Analysis by Brooks Li, Feike Hacquebord, and Peter Pi
Trend Micro researchers have discovered that the attackers behind Pawn Storm are using a new Adobe Flash zero-day exploit in their latest campaign. Pawn Storm is a long-running cyber-espionage campaign known for its high-profile targets and usage of the first Java zero-day we’ve seen in the last couple of years.
We coordinated with Adobe in processing this finding. They have since released a security advisory and assigned it with the identifier CVE-2015-7645. Adobe has since released the bulletin APSB15-27 to address this vulnerability
In this most recent campaign, Pawn Storm targeted several foreign affairs ministries from around the globe. The targets received spear phishing e-mails that contained links leading to the exploit. The emails and URLs were crafted to appear like they lead to information about current events, with the email subjects containing the following topics:
“Suicide car bomb targets NATO troop convoy Kabul”
“Syrian troops make gains as Putin defends air strikes”
“Israel launches airstrikes on targets in Gaza”
“Russia warns of response to reported US nuke buildup in Turkey, Europe”
“US military reports 75 US-trained rebels return Syria”
It’s worth noting that the URLs hosting the new Flash zero-day exploit are similar to the URLs seen in attacks that targeted North Atlantic Treaty Organization (NATO) members and the White House in April this year.

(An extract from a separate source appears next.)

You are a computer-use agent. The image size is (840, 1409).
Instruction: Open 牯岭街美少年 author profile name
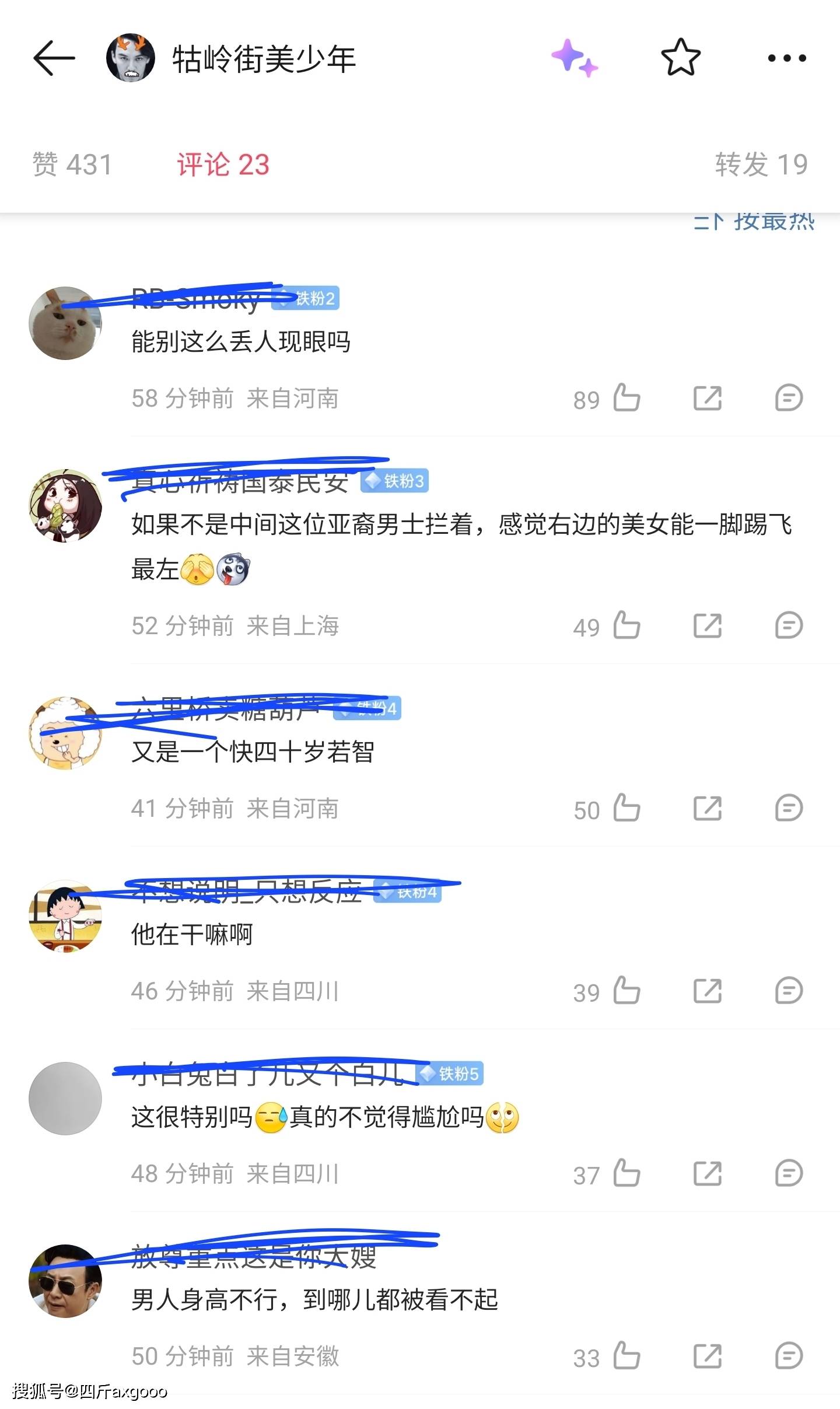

Foreign affairs ministries have become a particular focus of interest for Pawn Storm recently. Aside from malware attacks, fake Outlook Web Access (OWA) servers were also set up for various ministries. These are used for simple, but extremely effective, credential phishing attacks. One Ministry of Foreign Affairs got its DNS settings for incoming mail compromised. This means that Pawn Storm has been intercepting incoming e-mail to this organization for an extended period of time in 2015.
Based on our analysis, the Flash zero-day affects at least Adobe Flash Player versions 126.96.36.199 and 188.8.131.52.
Figure 1. Affected Adobe versions
Defense against threats that involve zero-day exploits require proactive multi-layered solutions. Zero-day vulnerabilities in applications like Adobe Flash have proven to be difficult to manage since they are commonly targeted and at the same time very widely used. Trend Micro technologies protects users from zero-day exploits by offering protections for all the different layers within an infrastructure.
More specifically, the existing Sandbox with Script Analyzer engine, which is part of Trend Micro™ Deep Discovery, can be used to detect this threat by its behavior without any engine or pattern updates.
Trend Micro Deep Security and Vulnerability Protection, on the other hand, protect user systems from threats that may leverage this Adobe Flash zero-day with the DPI rule 1007119 – Identified Malicious Adobe Flash SWF File.
We have notified Adobe about our discovery and are working with them to address this security concern.
You may read about the technical details of this vulnerability in our blog entry, Latest Flash Exploit Used in Pawn Storm Circumvents Mitigation Techniques.
The SHA1 hashes of files related to this threat are:
- 2DF498F32D8BAD89D0D6D30275C19127763D5568 – detected as SWF_OLOLO.A
- 20F5A9C0E1D2AEF36D15CA149FE71AC6B2A9AF1E – detected as TROJ_SEDNIT.D
- A5FCA59A2FAE0A12512336CA1B78F857AFC06445 – detected as TSPY_SEDNIT.D
Updated on October 13, 2015 9:50 P.M. PDT (UTC-7) to add more details on past Pawn Storm campaigns and details on provided Trend Micro protection.
Updated on October 14, 2015 8:34 A.M. PDT (UTC-7) to include the CVE designation of the zero-day vulnerability.
Updated on October 14, 2015 5:45 P.M. PDT (UTC-7) to update the Trend Micro protections.
Updated on October 15, 2015 2:50 A.M. PDT (UTC-7) to add target patch date announced by Adobe.
Updated on October 15, 2015 8:50 P.M. PDT (UTC-7) to change patch date from week of October 19 to as early as October 16, as stated by Adobe.
Updated on October 16, 2015 9:50 A.M. PDT (UTC-7) to include links to the patch and to a related blog entry.
Updated on October 17, 2015 7:29 P.M. PDT (UTC-7) to add the SHA1 hashes related to this latest Flash exploit.